One most common findings which leads to the suspicion of a dog cancer is the recurrence and incurability of symptoms, even if symptomatic treatment has been applied. Ulcers are the best example, which are related to abdominal pain. Ulcers that recur even after symptomatic treatment, can cause the passing of blood into the feces and may develop into an incurable malignant form of dog cancer.

Dog Cancer Symptoms and Diagnosis

Canine cancers which occur on the surface of the skin, such as dog skin lumps or lesions can be diagnosed symptomatically, but confirmation usually requires a biopsy (tissue sample and lab test) and detailed studies. Dog cancers which occur in deeper tissues and systems can be suspected based on a dog's history and clinical symptoms, but can never be confirmed this way.

Different procedures involving pathological sampling, biopsy, biochemical profiling, and radiography can only confirm the type, severity and possible outcome of the dog cancer.

Treatment of Dog Cancer Symptoms

After confirmation of the disease, a veterinarian usually decides the prognosis or possible outcome of condition. Treatment of dog cancer is purely dependent upon the prognosis. Specific treatment options for dog cancer are surgical excision of the tumors, use of chemotherapy (anti-cancerous drugs) or application of radio waves to eliminate it. Along with specific treatment and to counter the side effects of treatment, symptomatic and supportive treatment options are highly recommended. These may include pain management, approaches to resolve weight loss and stamina , and supportive therapies with balanced diets and supplements.
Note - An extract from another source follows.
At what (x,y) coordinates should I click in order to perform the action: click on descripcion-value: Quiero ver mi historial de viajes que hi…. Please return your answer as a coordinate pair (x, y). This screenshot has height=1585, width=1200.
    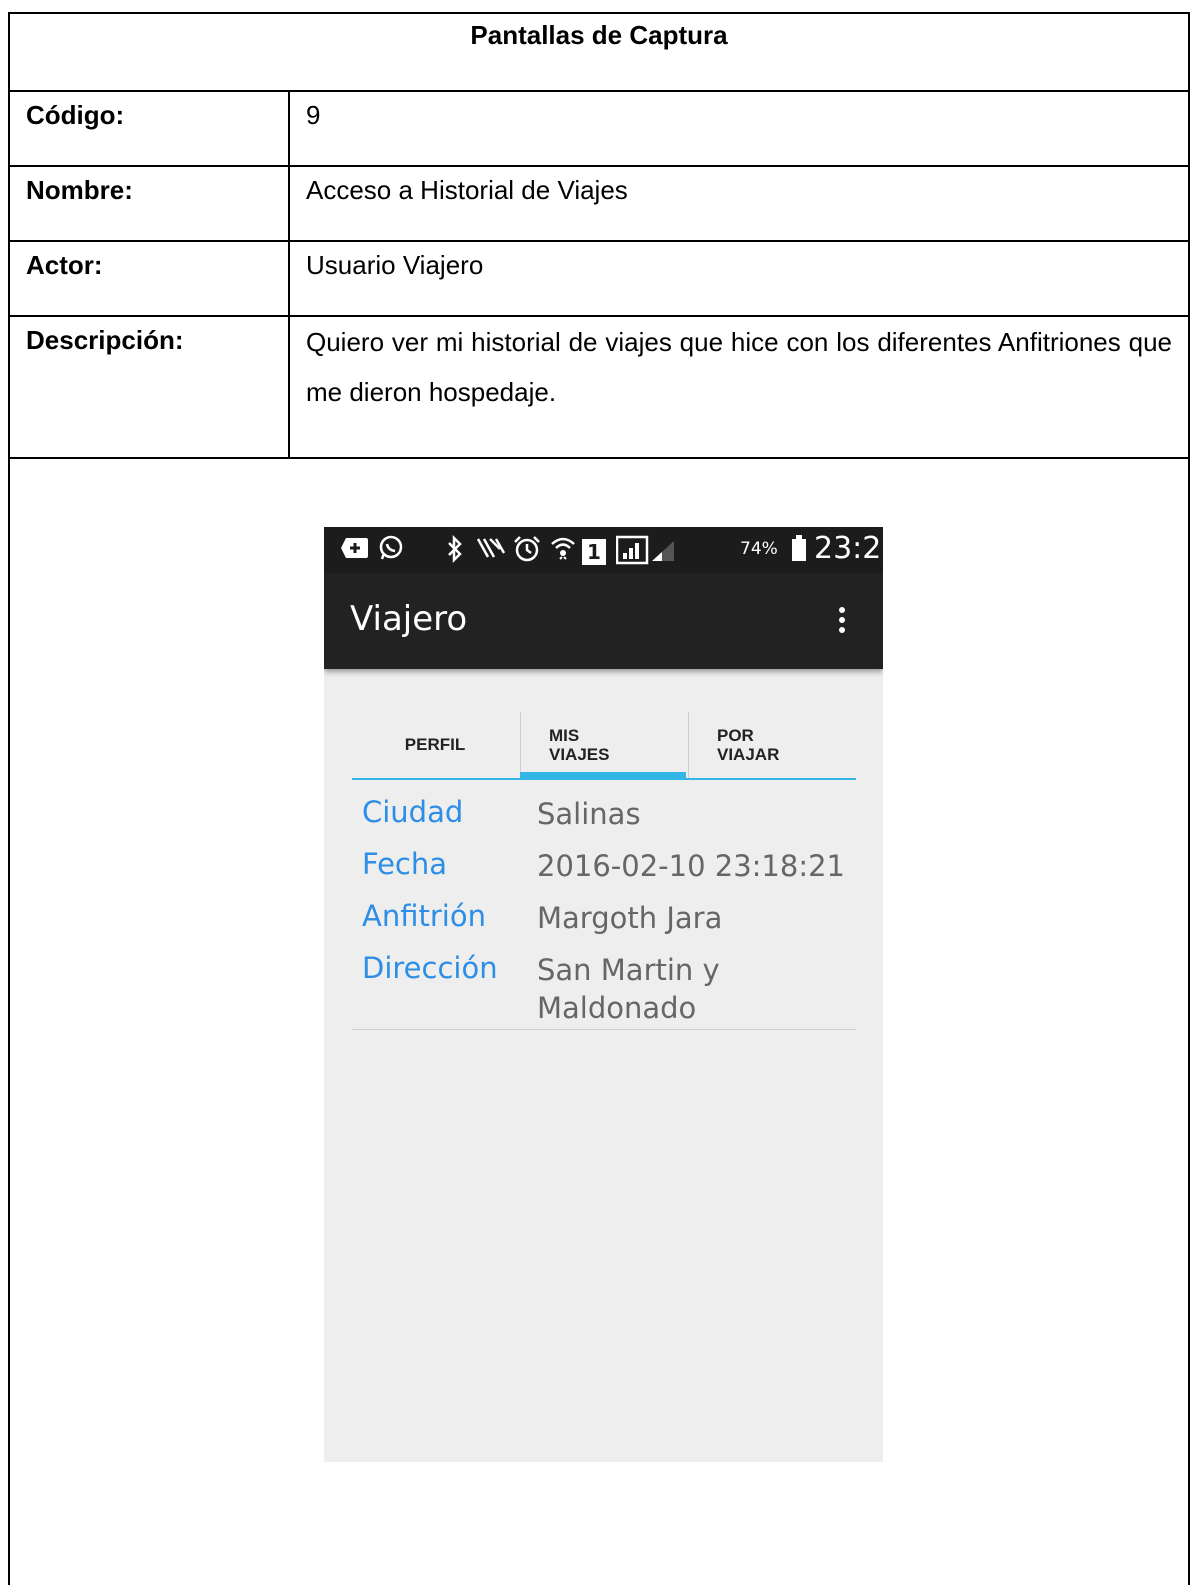
    Looking at the image, I should click on (739, 367).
Some incurable dog cancer cases are kept on a symptomatic treatment approach only. Symptoms such as vomiting, pain, anorexia, and resolution of body conditions are usually managed by administering relevant drugs. Similarly, regular detoxification and maintenance of body conditions or cellular health is required, which can be done with specific prescription drugs or through herbal/homeopathic medicines such as an over-the-counter natural antioxidant. These options should be decided by a veterinarian, as different dogs respond differently.